Date: 20010112
Dossier: IMM-4282-99
OTTAWA (ONTARIO), LE 12 JANVIER 2001
DEVANT : MONSIEUR LE JUGE NADON
ENTRE :
SHARAM PAHLEVAN MIR AGHA
demandeur
et
LE MINISTRE DE LA CITOYENNETÉ ET DE L'IMMIGRATION
défendeur
ORDONNANCE
Cette demande de contrôle judiciaire est rejetée.
Marc Nadon
JUGE
Traduction certifiée conforme
Suzanne M. Gauthier, LL.L., Trad. a.
Date: 20010112
Dossier: IMM-4282-99
ENTRE :
SHARAM PAHLEVAN MIR AGHA
demandeur
et
LE MINISTRE DE LA CITOYENNETÉ ET DE L'IMMIGRATION
défendeur
MOTIFS DE L'ORDONNANCE
LE JUGE NADON
[1] Il s'agit d'une demande de contrôle judiciaire de la décision par laquelle la section du statut de la Commission de l'immigration et du statut de réfugié (la Commission) a conclu, le 7 juillet 1999, que le demandeur n'était pas un réfugié au sens de la Convention pour le motif qu'il était soustrait à l'application de la Convention par la section E de l'article premier de celle-ci.

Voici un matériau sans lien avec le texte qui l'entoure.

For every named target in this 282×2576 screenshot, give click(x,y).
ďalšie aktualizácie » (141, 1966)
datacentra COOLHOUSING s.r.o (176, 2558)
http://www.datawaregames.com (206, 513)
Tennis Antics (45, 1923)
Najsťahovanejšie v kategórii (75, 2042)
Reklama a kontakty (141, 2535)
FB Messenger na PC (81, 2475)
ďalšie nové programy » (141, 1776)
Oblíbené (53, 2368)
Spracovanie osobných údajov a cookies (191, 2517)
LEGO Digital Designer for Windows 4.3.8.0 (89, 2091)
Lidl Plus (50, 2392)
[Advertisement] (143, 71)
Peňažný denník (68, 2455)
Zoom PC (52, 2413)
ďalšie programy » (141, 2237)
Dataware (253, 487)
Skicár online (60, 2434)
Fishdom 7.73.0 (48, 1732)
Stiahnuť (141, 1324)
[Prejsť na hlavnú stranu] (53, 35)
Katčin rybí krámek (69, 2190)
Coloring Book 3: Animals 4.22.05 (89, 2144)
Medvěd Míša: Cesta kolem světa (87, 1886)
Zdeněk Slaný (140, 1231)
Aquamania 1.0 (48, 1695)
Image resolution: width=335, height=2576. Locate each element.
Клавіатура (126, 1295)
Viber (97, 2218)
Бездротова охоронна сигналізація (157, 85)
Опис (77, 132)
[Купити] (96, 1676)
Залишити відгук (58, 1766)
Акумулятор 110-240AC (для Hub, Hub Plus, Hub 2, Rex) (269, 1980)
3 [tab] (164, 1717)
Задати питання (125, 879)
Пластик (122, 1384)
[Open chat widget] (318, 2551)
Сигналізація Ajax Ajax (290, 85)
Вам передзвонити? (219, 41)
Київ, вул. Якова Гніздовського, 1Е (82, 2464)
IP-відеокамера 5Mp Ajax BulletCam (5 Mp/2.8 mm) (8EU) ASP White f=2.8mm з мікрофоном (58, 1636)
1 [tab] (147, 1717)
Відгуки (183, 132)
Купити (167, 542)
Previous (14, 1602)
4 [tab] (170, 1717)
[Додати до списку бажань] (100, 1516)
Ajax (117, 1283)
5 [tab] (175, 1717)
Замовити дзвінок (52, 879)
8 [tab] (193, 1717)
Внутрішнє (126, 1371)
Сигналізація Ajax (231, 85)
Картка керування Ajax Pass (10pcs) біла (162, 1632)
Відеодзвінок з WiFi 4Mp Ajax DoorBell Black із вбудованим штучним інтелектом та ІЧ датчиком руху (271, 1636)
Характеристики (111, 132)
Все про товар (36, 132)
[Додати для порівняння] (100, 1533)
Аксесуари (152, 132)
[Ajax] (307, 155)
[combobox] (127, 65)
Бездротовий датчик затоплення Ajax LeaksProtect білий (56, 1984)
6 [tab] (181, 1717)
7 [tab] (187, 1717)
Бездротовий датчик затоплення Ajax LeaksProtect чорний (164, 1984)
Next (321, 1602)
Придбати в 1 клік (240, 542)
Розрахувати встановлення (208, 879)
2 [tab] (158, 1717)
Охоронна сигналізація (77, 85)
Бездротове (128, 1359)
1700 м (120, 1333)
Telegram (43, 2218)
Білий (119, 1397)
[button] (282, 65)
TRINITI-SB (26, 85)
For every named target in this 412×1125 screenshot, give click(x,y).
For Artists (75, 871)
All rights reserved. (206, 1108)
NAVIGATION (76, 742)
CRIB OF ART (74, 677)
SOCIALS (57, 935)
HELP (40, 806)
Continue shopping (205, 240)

[2] Les faits sont ci-après énoncés. Le demandeur est un citoyen iranien qui est arrivé aux États-Unis en 1974, son père, qui était militaire, ayant été affecté dans ce pays. Le demandeur a obtenu le statut de résident permanent aux États-Unis le 18 mars 1977, où il a résidé jusqu'en 1985 (il avait alors 19 ans). Il a été accusé, à titre de jeune contrevenant et de jeune adulte, de diverses infractions : en 1983-1984, il a été accusé d'homicide involontaire commis au volant d'un véhicule et d'utilisation non autorisée d'un véhicule volé. En 1985, il a été accusé de possession d'une arme automatique et d'infractions connexes. Son père l'a forcé à retourner en Iran pour le punir (et pour éviter les conséquences juridiques, comme la Commission l'a souligné).

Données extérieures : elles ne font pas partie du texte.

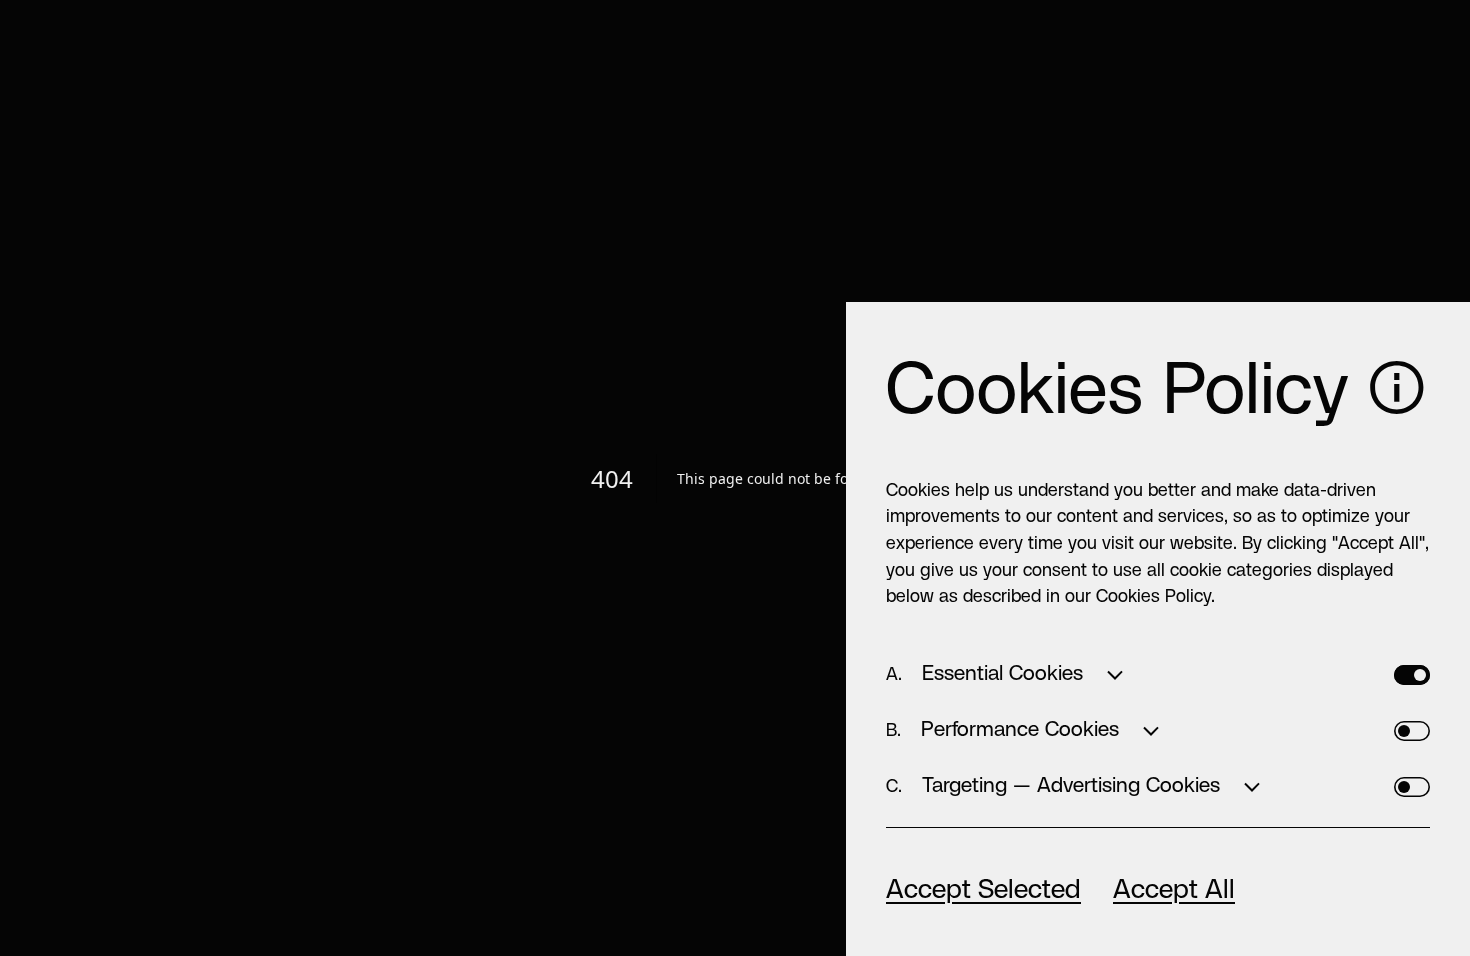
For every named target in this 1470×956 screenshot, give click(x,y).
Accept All (1174, 891)
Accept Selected (983, 891)
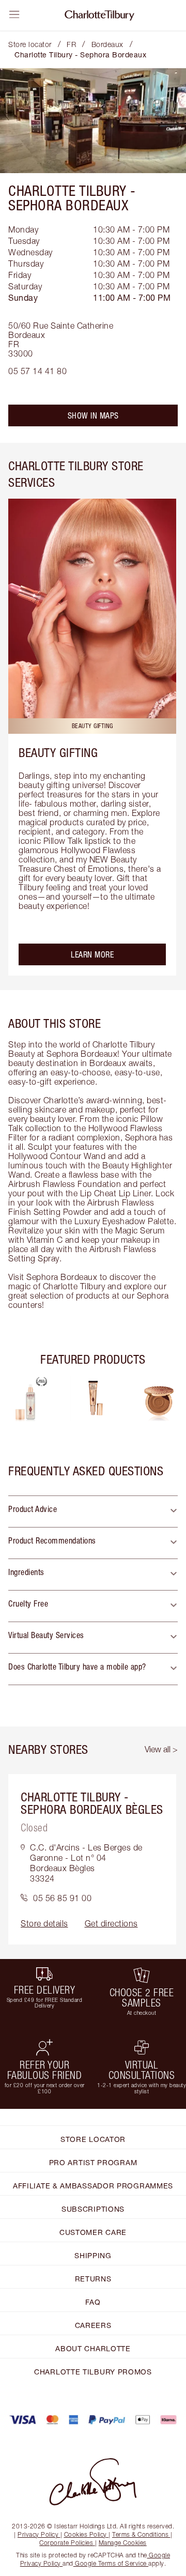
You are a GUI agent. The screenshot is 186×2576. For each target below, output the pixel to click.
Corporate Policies (66, 2543)
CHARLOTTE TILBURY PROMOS (93, 2371)
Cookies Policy (85, 2534)
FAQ (92, 2301)
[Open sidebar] (14, 14)
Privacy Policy (38, 2534)
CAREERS (93, 2325)
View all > (161, 1749)
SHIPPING (93, 2255)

[3] Le demandeur est donc retourné en Iran, où il a été recruté pour le service militaire. Il a déserté et s'est enfui en Turquie, où il a communiqué avec le consulat américain. Toutefois, les autorités turques se sont emparées de lui avant que le consulat américain puisse l'aider et l'ont expulsé en Iraq où il a été arrêté et interrogé. Par la suite, le demandeur a essayé d'entrer en Iran, mais les forces de l'opposition kurde l'ont attrapé et l'ont détenu pendant six mois. Il a ensuite joint un groupe kurde avec lequel il est subséquemment entré en Iran, mais il a été arrêté par les gardes révolutionnaires iraniens. Pendant qu'il était en prison, il a été torturé et il a essayé de se suicider. Il a également été condamné à mort, mais cette peine a été remplacée par une peine d'emprisonnement de cinq ans, par une peine de flagellation et par une amende. Le demandeur a été mis en liberté en 1992, mais en échange de sa mise en liberté, on l'a forcé à terminer son service militaire. Pendant qu'il servait dans le militaire, le demandeur a encore une fois été arrêté pour avoir organisé des activités politiques. Sa conjointe a également été arrêtée. Ils ont tous les deux été interrogés et battus; après avoir été battue, la conjointe a avorté. L'intéressé et sa conjointe ont finalement réussi à s'enfuir de l'Iran en passant par la Turquie et, après avoir séjourné à Cuba et aux États-Unis, ils sont arrivés au Canada le 6 décembre 1995 et ont revendiqué le statut de réfugié le 20 juin 1997. La Commission a conclu que la revendication de la conjointe était fondée.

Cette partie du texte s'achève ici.